Attention, le terme diabete recouvre des réalités bien différentes :
- le diabète de type I dit diabète insulino-dépendant est une maladie de type autoimmune. Le système immunitaire attaque par erreur les cellules productrices d'insuline, hors l'insuline est la substance qui ordonne aux cellules hépatiques, adipeuses, musculaires, etc. de mettre en stock le glucose quand il y en a trop. D'où le diabète, c'est à dire une hyperglycémie chronique. La prédisposition génétique semble faible.
- le diabète de type II dit non insulino-dépendant est du à une surcharge adipeuse des tissus, résultat les tissus stockeurs ne peuvent plus absorber le glucose même si l'insuline est massivement sécrétée pour leur ordonner de le faire. On parle d'insulino-resistance. Elle est à la fois très liée à l'environnement (mauvaise alimentation), correlée à l'obésité, et a une forte prédisposition génétique.
Prédisposition génétique veut dire qu'on a trouvé des familles particulièrement atteintes; cela ne veut pas dire qu'on ait identifié les gènes dont l'altération est en cause d'une de ces formes de diabète.
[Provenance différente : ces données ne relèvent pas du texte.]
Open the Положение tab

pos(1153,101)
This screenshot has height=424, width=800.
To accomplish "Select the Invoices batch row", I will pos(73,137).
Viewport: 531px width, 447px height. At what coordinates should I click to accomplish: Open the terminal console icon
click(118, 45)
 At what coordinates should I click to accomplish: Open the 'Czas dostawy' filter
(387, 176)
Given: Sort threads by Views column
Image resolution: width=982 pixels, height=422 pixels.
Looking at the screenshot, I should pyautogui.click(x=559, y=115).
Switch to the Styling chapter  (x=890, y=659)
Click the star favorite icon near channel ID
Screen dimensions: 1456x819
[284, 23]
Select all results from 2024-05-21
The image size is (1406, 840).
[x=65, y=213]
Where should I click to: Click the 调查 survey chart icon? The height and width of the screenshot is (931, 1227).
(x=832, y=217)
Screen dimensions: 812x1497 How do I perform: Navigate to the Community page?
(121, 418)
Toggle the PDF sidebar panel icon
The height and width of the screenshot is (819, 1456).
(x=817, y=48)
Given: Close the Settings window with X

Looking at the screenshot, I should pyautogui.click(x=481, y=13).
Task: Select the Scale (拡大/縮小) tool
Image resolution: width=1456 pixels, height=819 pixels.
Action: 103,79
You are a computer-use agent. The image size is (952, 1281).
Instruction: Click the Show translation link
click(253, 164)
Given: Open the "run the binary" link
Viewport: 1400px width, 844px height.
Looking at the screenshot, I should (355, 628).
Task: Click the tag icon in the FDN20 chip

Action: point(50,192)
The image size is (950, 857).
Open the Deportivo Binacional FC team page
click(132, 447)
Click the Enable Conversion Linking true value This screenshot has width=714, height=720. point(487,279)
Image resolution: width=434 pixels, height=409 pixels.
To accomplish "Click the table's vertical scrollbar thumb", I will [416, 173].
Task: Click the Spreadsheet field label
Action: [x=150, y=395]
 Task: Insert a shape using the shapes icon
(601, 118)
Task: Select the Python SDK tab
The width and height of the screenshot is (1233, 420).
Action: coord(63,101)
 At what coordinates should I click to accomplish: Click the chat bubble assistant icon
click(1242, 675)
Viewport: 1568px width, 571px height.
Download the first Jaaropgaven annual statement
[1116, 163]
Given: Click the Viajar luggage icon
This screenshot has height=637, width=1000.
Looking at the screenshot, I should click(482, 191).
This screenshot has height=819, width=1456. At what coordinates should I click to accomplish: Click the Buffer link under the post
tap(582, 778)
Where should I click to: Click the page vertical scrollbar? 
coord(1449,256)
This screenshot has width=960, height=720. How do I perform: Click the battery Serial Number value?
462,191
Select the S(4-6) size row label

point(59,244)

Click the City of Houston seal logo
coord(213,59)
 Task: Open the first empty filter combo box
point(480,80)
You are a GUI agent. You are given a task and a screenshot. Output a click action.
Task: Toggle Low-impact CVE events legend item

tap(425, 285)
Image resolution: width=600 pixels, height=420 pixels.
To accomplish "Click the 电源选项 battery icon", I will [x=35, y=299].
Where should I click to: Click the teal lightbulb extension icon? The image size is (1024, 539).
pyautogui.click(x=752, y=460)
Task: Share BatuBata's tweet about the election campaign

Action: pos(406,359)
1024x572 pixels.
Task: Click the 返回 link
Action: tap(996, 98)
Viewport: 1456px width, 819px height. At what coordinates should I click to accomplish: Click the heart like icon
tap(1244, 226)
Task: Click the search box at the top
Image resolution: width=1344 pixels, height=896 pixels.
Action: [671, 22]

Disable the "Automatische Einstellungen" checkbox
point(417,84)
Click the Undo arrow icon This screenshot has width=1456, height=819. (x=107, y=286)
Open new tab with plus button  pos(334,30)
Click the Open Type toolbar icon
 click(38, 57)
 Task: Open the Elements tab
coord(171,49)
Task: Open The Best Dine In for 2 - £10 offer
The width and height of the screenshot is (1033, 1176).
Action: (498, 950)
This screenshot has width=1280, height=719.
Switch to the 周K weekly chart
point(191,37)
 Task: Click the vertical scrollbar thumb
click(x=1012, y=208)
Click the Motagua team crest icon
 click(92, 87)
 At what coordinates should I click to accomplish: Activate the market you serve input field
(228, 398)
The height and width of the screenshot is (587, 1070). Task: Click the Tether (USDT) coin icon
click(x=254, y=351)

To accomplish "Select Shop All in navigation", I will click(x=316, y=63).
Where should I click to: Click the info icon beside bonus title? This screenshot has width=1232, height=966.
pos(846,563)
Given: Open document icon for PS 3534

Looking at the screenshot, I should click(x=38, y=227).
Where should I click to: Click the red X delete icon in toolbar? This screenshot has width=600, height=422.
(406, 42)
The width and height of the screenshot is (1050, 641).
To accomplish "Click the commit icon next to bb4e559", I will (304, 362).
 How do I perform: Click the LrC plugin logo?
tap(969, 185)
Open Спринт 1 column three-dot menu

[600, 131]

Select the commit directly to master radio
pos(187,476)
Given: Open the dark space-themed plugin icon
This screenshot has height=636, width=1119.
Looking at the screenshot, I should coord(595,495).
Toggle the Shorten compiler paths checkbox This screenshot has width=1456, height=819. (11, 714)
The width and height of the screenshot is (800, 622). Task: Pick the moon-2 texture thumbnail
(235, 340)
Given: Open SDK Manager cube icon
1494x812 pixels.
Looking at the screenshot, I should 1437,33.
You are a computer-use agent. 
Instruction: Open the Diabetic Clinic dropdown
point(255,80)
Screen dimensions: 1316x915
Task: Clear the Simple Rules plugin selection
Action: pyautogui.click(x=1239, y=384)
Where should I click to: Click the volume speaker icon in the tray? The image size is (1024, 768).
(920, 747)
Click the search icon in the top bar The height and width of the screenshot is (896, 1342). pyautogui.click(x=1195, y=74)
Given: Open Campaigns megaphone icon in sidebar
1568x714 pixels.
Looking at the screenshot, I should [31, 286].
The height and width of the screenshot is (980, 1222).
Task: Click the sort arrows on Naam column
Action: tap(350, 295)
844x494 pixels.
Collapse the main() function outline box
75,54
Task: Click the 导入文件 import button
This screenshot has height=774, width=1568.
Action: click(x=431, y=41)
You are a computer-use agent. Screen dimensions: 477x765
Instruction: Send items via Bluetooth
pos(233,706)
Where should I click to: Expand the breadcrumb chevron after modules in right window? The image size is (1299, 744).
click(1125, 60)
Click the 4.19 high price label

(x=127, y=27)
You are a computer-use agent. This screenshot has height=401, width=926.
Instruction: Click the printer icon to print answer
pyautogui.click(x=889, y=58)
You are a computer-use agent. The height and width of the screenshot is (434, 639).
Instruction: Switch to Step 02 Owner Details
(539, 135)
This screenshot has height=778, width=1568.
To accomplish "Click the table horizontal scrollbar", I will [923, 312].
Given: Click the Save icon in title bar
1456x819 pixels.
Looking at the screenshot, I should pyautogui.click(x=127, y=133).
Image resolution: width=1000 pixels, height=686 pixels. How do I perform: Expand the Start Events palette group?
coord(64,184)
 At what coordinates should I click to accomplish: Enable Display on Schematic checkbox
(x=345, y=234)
- On parle également de la présence de marqueurs à la surface des cellules qui sont mauvais et en grande quantité chez l'individu malade. Pouvez vous m'en dire plus sur ces marqueurs ? dou viennent ils, que font ils ?
Dans le cas du diabète de type I, ce sont des antigènes de surface des cellules sécrétrices d'insuline. Leur présence est normale. Ce qui est anormal, c'est que le corps fabrique des anticorps dirigés contre ces antigènes : c'est une auto-immunité, une réaction contre les cellules du soi.
qu'est ce que le HLA? que fait il dans le cas de la maladie du diabète ?
HLA ou CMH est un système de marqueurs sur les cellules et de récepteurs sur les cellules immunitaires qui permet de ne pas attaquer les cellules du soi. Si une cellule expose un récepteur CMH normal à sa surface, elle "prouve" qu'elle est bien une cellule du soi et qu'elle n'est pas infectée ou tumorale.